◆ Short task ◆
Quote, word for word, the items below from the line containing "Click the 50.0%" through the line containing "click(x=1230, y=251)", with both of those lines included.

◆ Task inputs ◆

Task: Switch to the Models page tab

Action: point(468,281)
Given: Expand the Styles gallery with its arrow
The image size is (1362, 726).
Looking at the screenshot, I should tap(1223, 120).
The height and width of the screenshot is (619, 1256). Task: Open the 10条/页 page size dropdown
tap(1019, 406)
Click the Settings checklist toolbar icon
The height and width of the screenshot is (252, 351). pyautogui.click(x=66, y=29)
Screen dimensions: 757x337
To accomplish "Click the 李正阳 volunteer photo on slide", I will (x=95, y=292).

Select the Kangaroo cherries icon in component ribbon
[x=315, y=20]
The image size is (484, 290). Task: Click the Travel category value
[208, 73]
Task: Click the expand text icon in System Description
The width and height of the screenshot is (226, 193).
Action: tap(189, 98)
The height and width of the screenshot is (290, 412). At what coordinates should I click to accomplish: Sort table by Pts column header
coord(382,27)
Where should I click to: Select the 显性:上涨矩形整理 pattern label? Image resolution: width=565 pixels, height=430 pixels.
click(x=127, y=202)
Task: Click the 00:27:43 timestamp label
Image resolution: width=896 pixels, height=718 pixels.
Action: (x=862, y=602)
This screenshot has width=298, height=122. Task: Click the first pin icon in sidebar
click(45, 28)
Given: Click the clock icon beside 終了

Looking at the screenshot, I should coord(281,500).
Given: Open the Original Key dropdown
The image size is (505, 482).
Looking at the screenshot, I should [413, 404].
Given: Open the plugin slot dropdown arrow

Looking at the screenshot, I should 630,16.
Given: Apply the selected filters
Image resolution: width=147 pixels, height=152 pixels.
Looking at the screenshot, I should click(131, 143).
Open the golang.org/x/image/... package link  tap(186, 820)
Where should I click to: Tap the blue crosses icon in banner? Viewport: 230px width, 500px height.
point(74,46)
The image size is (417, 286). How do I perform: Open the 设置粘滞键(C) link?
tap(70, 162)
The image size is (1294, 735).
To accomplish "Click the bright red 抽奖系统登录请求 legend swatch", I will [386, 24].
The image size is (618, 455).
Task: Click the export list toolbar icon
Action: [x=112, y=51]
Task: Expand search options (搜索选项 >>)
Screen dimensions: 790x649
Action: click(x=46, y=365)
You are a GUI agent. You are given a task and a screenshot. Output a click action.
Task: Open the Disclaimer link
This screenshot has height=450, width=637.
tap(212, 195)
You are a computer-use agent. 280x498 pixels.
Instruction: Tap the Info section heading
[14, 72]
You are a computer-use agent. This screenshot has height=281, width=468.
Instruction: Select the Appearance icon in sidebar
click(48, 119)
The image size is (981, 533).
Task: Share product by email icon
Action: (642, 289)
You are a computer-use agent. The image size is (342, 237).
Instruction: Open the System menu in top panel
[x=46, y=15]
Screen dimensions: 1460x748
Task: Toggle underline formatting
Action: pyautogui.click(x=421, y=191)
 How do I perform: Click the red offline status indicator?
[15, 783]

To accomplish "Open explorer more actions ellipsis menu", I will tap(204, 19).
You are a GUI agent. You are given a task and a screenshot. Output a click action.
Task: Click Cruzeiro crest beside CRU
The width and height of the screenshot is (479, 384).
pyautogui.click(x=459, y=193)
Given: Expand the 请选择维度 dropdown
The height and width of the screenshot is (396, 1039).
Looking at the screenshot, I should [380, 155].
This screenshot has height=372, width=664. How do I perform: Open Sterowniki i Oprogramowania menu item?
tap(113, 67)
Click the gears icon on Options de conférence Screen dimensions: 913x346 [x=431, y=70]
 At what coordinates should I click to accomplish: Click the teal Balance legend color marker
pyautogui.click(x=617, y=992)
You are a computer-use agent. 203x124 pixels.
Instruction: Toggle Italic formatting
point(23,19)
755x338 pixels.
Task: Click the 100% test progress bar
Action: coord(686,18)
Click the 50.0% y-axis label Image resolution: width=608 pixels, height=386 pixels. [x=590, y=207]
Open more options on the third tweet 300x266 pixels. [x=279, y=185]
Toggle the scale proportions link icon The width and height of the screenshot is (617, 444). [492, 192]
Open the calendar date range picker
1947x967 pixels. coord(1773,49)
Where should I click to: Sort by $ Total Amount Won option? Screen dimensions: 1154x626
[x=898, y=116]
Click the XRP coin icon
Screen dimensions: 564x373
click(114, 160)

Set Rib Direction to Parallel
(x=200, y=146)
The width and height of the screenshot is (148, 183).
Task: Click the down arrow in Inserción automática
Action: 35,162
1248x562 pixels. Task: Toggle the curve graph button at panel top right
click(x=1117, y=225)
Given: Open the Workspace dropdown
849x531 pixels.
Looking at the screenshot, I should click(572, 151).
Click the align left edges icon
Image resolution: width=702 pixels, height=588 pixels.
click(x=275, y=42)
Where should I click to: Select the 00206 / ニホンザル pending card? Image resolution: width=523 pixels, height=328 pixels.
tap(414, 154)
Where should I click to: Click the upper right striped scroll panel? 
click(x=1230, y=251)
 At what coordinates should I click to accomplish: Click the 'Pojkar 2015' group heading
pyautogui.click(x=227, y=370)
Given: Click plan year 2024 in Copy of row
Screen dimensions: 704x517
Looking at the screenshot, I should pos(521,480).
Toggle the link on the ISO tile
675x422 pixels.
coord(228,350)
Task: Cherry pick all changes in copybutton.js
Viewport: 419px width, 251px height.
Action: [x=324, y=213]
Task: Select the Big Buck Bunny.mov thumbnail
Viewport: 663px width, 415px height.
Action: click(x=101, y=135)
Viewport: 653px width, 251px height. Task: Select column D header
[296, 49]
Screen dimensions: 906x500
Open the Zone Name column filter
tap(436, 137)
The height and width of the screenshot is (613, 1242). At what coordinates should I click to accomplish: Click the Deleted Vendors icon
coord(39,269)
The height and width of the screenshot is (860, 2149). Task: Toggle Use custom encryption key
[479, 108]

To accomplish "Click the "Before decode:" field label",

◆ Solution to this task ◆
Click the 50.0% y-axis label Image resolution: width=608 pixels, height=386 pixels. [x=590, y=207]
Open more options on the third tweet 300x266 pixels. [x=279, y=185]
Toggle the scale proportions link icon The width and height of the screenshot is (617, 444). [492, 192]
Open the calendar date range picker
1947x967 pixels. coord(1773,49)
Where should I click to: Sort by $ Total Amount Won option? Screen dimensions: 1154x626
[x=898, y=116]
Click the XRP coin icon
Screen dimensions: 564x373
click(114, 160)

Set Rib Direction to Parallel
(x=200, y=146)
The width and height of the screenshot is (148, 183).
Task: Click the down arrow in Inserción automática
Action: 35,162
1248x562 pixels. Task: Toggle the curve graph button at panel top right
click(x=1117, y=225)
Given: Open the Workspace dropdown
849x531 pixels.
Looking at the screenshot, I should click(572, 151).
Click the align left edges icon
Image resolution: width=702 pixels, height=588 pixels.
click(x=275, y=42)
Where should I click to: Select the 00206 / ニホンザル pending card? Image resolution: width=523 pixels, height=328 pixels.
tap(414, 154)
Where should I click to: Click the upper right striped scroll panel? 
click(x=1230, y=251)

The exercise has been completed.